The sound of the animal’s labored breathing brought back his memory of the previous night. Of being wakened in his dormitory bed by Abdul, the stable boy.
“Wake up, sir, you must come to the stable. Your horse is sick. Very sick.”
“Bucephalus? Sick?” The horse had been in perfect health when he left him a few hours earlier.
“He cries. He moans. And now, his belly swells.”
“Did you call the horse doctor?” Danilo asked, throwing on some clothes haphazardly.
“The Master of the Horse is in Üsküdar with the parade horses, sir.” Of course, the Sultan’s horse doctor would be in Üsküdar preparing the Sultan’s horses to appear in the procession.
One last yank at his girdle and Danilo was off, followed by the stable boy, both barefooted, dashing past the long hall of the School for Pages, ducking into a small corridor, skirting the big barn, now empty, and finally reaching the stall of his ailing horse Bucephalus, his pride, his joy, the love of his life, the Sultan’s gift to him.
Oh, God, don’t let it be the colic
, he thought.
Even before Abdul swung open the gate of the paddock, they could hear the mournful neighing of the suffering horse.
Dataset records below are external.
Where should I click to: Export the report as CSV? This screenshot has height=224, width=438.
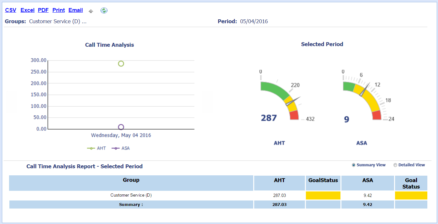pyautogui.click(x=11, y=10)
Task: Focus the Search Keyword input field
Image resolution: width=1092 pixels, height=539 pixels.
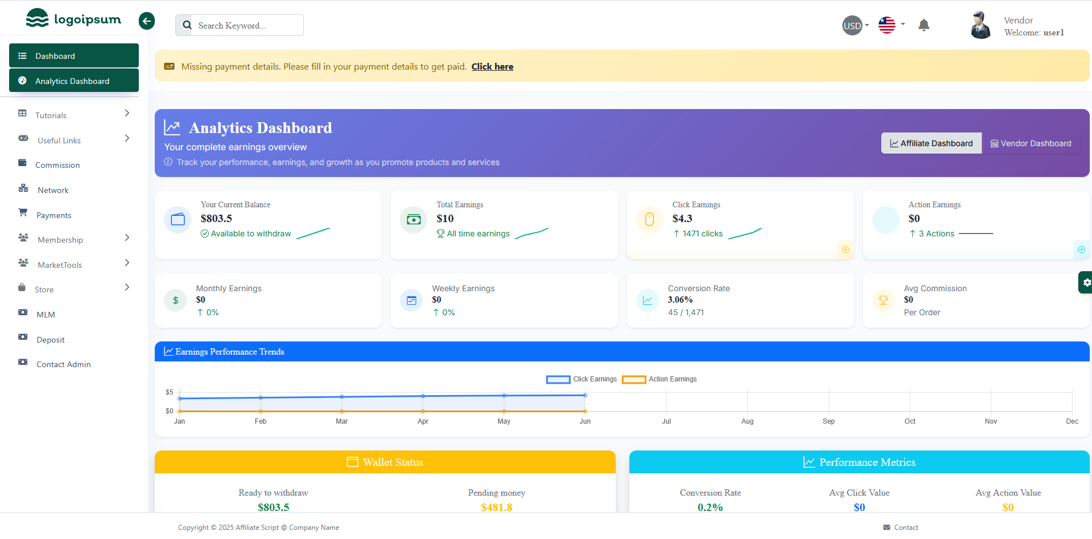Action: pos(247,26)
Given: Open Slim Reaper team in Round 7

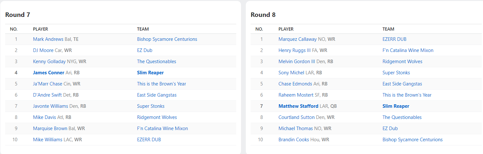Looking at the screenshot, I should [x=150, y=73].
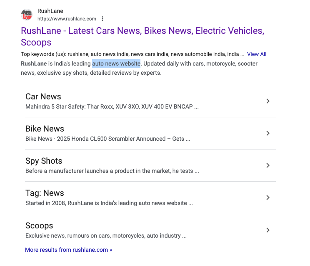Select the Tag: News sitelink heading
310x266 pixels.
pyautogui.click(x=45, y=193)
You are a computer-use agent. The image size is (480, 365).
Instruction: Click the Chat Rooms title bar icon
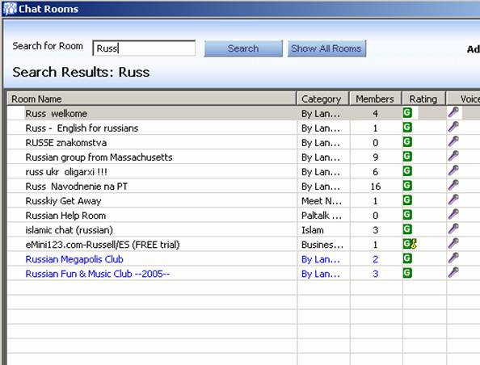(10, 9)
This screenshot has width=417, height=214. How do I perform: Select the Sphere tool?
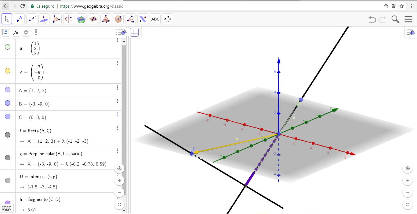(x=118, y=19)
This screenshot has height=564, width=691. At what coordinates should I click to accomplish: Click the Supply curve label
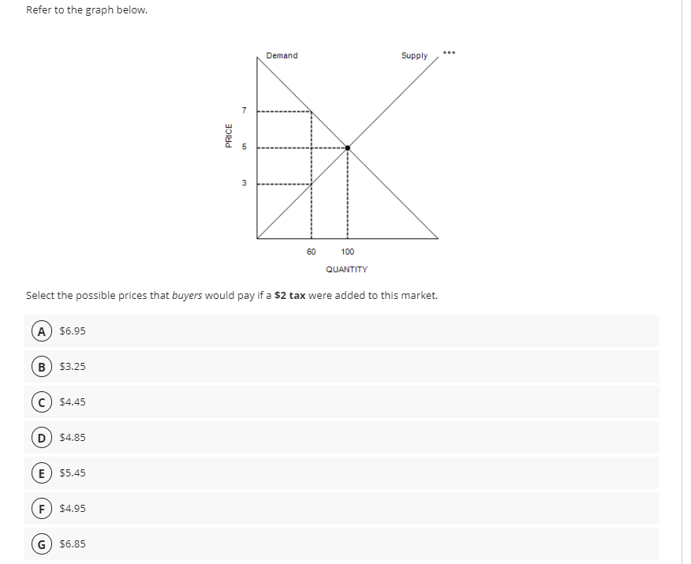(x=414, y=55)
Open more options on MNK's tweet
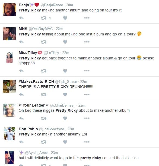The height and width of the screenshot is (166, 159). [x=87, y=42]
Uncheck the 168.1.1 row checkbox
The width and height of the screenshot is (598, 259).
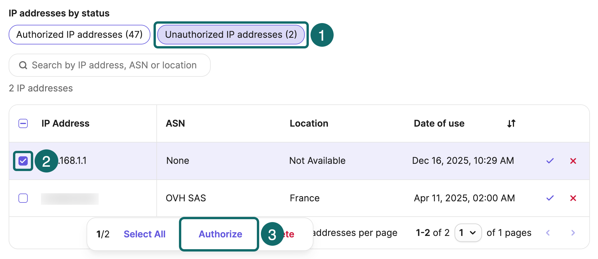coord(23,161)
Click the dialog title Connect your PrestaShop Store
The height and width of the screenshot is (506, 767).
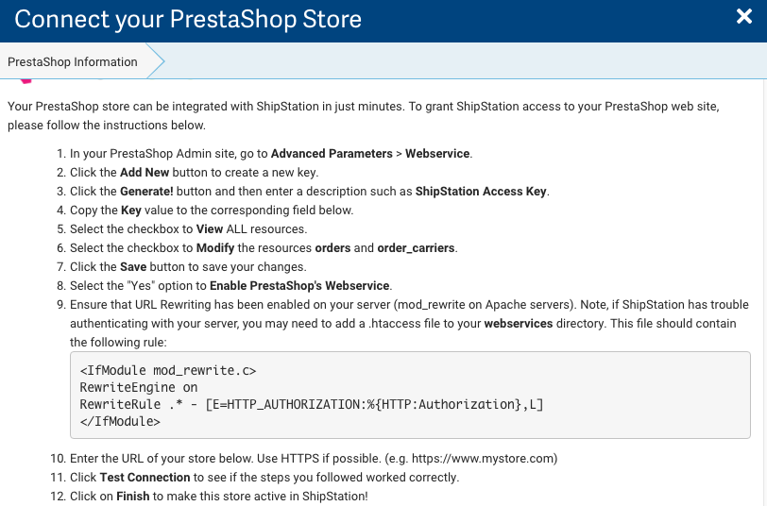188,18
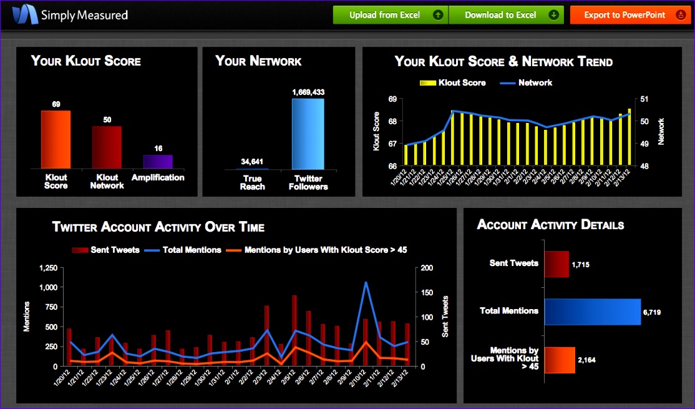Click the Download to Excel button
Viewport: 695px width, 409px height.
coord(506,14)
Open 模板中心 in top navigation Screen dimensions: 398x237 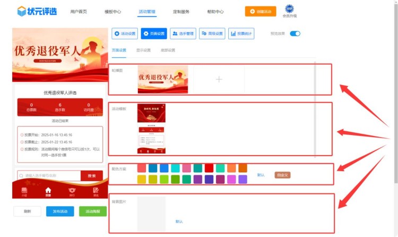(x=113, y=12)
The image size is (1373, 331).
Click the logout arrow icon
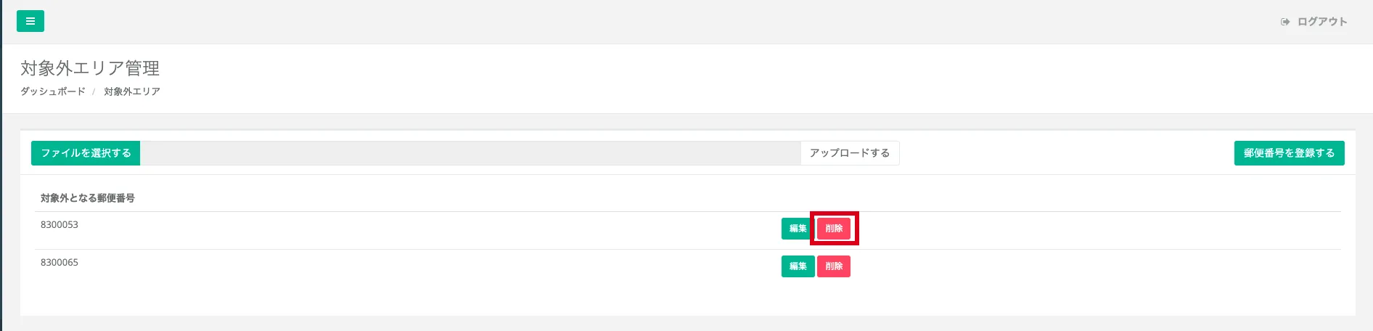(x=1285, y=22)
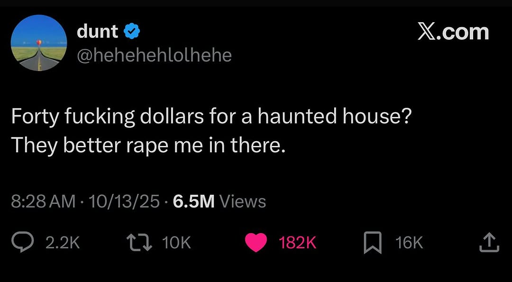Click the X.com logo
The height and width of the screenshot is (282, 512).
point(453,32)
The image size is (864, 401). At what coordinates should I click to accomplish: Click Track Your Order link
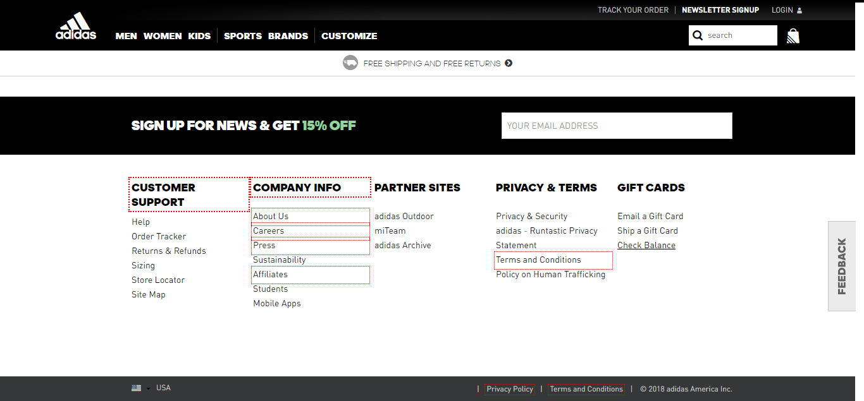click(633, 10)
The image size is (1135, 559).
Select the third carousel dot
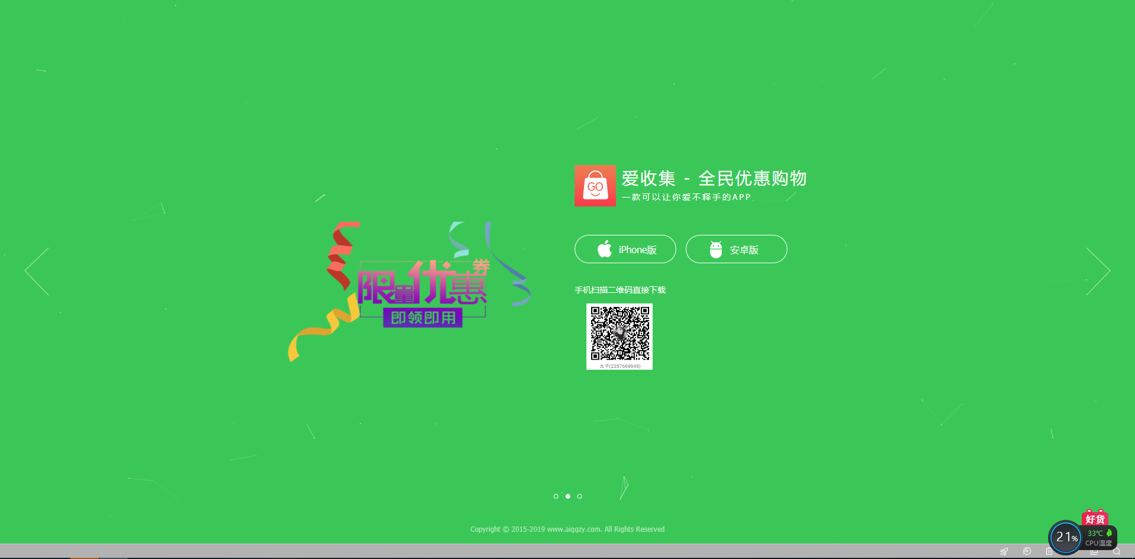coord(579,496)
In the stall, the animal lay cramped, the way he lay in his mother’s womb, head rolling from side to side. Unmindful of the muck, Danilo threw himself onto the straw beside the horse, stroking the sweaty brow, heedless of the foul breath issuing from the open mouth.
“Danilo is here, Bucephalus. Danilo will make you better,” he whispered. In fact, Danilo had no idea how to cure a sick horse.
“Abdul, you must get to the staging area.” He reached for the pouch that hung from his girdle. “Take this money.” He held out a handful of coins. “Run to the harbor. Get one of those louts to ferry you across the Bosphorus. Pay him what he asks. Find the horse doctor. Tell him he must come. Bucephalus is very sick.”
And the groom was gone, leaving Danilo and his horse to weather what was left of the night together.
In the hour before sunrise the muezzin’s voice was heard, calling the faithful to the first of the day’s prayers. As if in response, Bucephalus shook himself to his feet, sweat pouring down into his blood-red eyes, stood still for a moment, and then expelled a huge bubble of gas. Then he began to thrash wildly, kicking out against the paneled wall of the stall. Blind instinct led his terrified master to a guide rope hanging on the wall. Bobbing and weaving to avoid being butted by the pain-maddened animal, he looped the rope and made a desperate attempt to throw it over the horse’s head.
With great patience, he tugged the animal out of the stall, coaxing, pulling, smacking, anything to prevent the poor beast from laming himself as he kicked at the paddock wall. Of course, there was no contest between a man and a horse eight times his weight. But somewhere beneath the fever, the much loved animal responded to his master’s will and was slowly eased out of the stall.
Not knowing what else to do, Danilo began to walk the sweaty horse back and forth along the length of the stable, the way he had done so often, cooling him down after a race. Up and back, over and over, always keeping a firm hand on the rope that the poor beast continued to yank at every so often, as if in a spasm.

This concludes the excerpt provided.